Your instructions => The word "will": say how many lines of the data below contain it, and give the number alone.
------ Records for the task ------
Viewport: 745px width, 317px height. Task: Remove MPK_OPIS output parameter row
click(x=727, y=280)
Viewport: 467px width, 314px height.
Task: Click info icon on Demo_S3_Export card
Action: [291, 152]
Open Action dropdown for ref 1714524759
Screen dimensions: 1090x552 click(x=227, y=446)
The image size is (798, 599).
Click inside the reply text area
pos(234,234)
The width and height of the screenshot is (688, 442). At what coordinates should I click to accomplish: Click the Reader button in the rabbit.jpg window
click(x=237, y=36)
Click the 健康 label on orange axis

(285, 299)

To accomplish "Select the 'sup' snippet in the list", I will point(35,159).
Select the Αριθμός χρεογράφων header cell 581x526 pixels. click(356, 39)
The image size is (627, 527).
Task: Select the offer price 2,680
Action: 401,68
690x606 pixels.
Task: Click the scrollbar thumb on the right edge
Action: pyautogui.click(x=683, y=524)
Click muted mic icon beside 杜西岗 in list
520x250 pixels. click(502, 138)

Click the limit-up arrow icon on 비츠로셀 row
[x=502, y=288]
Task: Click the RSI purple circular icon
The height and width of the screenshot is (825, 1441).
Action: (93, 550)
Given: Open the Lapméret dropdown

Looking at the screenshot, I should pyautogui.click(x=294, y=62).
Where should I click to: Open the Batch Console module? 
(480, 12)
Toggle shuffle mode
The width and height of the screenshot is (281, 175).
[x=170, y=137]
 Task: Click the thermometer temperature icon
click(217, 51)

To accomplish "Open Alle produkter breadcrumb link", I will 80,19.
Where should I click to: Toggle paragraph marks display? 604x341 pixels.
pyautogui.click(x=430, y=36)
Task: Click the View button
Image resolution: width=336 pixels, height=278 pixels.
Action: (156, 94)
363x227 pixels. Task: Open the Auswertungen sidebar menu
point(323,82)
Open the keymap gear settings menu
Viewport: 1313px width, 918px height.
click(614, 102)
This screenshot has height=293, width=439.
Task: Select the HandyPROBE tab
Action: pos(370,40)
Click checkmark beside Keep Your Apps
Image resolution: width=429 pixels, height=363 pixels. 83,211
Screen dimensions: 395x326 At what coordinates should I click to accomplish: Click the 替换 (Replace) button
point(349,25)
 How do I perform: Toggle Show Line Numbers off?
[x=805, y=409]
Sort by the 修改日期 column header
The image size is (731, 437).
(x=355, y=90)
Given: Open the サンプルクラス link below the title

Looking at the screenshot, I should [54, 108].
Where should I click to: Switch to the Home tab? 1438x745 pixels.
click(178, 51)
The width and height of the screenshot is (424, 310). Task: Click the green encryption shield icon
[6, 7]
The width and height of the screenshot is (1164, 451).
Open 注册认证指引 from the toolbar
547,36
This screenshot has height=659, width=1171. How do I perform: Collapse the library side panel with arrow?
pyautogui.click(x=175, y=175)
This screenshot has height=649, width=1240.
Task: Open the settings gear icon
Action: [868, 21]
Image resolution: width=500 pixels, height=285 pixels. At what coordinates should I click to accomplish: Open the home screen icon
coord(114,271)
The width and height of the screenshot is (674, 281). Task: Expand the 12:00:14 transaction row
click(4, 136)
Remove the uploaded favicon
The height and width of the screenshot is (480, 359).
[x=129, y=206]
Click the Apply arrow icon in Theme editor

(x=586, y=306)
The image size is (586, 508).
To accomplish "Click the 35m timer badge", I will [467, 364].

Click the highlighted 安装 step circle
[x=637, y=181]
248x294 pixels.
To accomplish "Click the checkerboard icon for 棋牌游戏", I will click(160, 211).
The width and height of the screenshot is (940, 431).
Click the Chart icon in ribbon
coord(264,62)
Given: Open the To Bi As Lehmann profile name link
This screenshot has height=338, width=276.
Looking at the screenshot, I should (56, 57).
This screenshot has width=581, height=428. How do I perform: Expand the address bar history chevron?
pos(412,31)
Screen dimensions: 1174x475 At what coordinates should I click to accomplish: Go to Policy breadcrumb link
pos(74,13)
------
Solution to this task => 4